In the previous series of posts, we had a look at functional testing with WebDriverIO and mocha. We explored the page object pattern and saw the challenges of asynchronous programming with promises. We even saw some ways of mitigating those challenges. However, there is another approach to the same problems. Instead of running our tests with mocha, we can run them using the integrated test runner of WebDriverIO. From version 4 onwards, I’ll quote from their site, “the integrated test runner allows you to write asynchronous commands in a synchronous way so that you don’t need to care about how to propagate a Promise to avoid racing conditions”. If you’re starting a new project, or if you don’t have many tests to migrate, this is definitely an interesting approach. This combines a synchronous-like approach without using anything extra.
To use it, you’ll have to first initialize it with a configuration file. There is a wizard that prepares it for you:
./node_modules/.bin/wdio config
It asks you a couple of questions, most importantly, where are the functional tests. You can also pick a testing framework (mocha is supported) and test reporters (junit is supported so we can consume the test results from a CI server).

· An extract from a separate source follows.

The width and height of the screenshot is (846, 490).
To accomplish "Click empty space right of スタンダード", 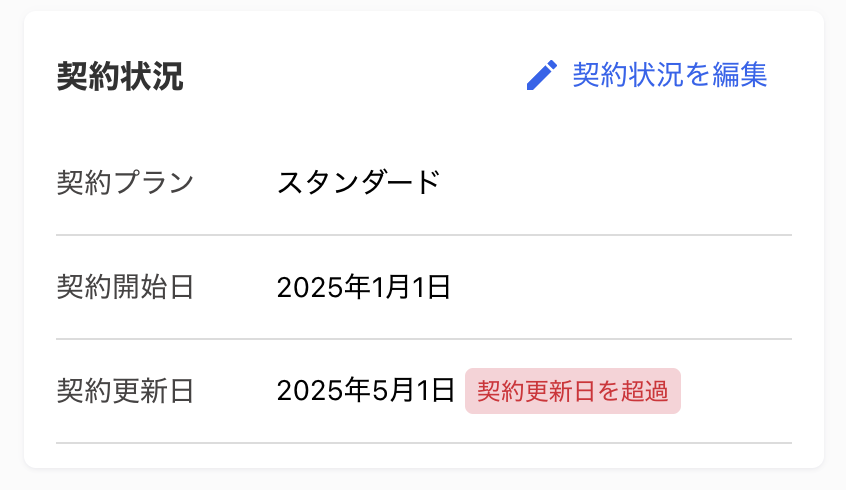I will pos(615,182).
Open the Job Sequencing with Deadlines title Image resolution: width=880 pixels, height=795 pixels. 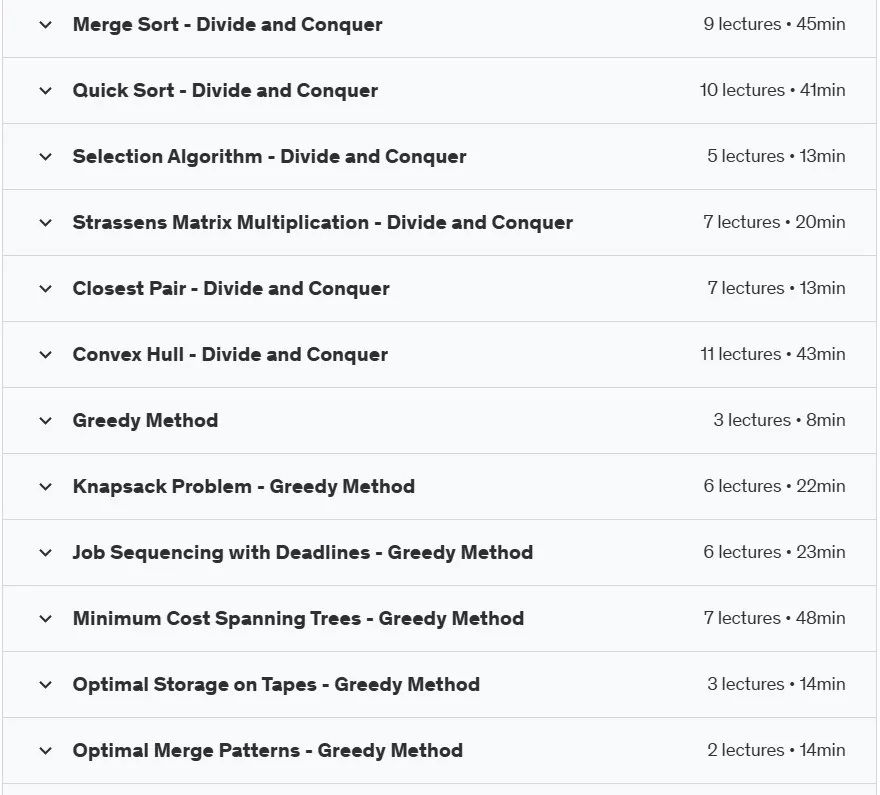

Running the tests from the command line is done like this:
./node_modules/.bin/wdio wdio.conf.js
There are also plugins for grunt and gulp so that you can integrate this in your existing build pipeline.
Some important things change when you use this integrated test runner:
- you get for free a variable named
browser
that gives you access to the WebDriverIO API. Session management is done by the test runner. - by default, tests are synchronous. No more promises.
At my current project at work, we use a custom solution and not the integrated test runner. Due to inexperience with the technology stack, we hadn’t considered it as an option at the time (one year ago, when it was still in version 3). Being able to get rid of the promise-based code is a strong motivation to migrate, because that’s what confuses most of the developers.
I have to say that I don’t like that the promise-free feature is so tightly coupled with the test runner. It should be possible to activate just that feature, on a per test basis, without being forced to use a specific test runner. You need to find a new grunt/gulp plugin to integrate it in your pipeline. You need to make sure your editor (Atom, IntelliJ, other?) has support for this test runner.
When using the integrated test runner of WebDriverIO, it is still possible to have asynchronous promise-based tests. You just need to name the function of the test ‘async’ (which is a bit hacky arguably):
it('should support sync code', function() {
browser.url('http://my-site.com');
expect(browser.getTitle()).to.equal('My Site');
});
it('should still support promises', function async() {
return browser.url('http://my-site.com').then(function() {
return expect(browser.getTitle()).to.eventually.equal('My Site');
});
});
But the biggest question is, how to migrate thousands of tests written using a custom browser management solution, like the one we developed in the previous series of posts. The browser variable is under the test runner’s control.
It would be great if the promise-free code was something that we could programmatically activate, on a per-test basis, without being forced to use the integrated test runner. Something like this:
describe('some test', function() {
before(function() {
require('webdriver').sync();
});
after(function() {
require('webdriver').noSync();
});
it('should support sync code', function() {
// sync code
});
});
This would be the best option in my opinion, in both giving independence from the integrated test runner and allowing you to gradually migrate your code base to synchronous code style.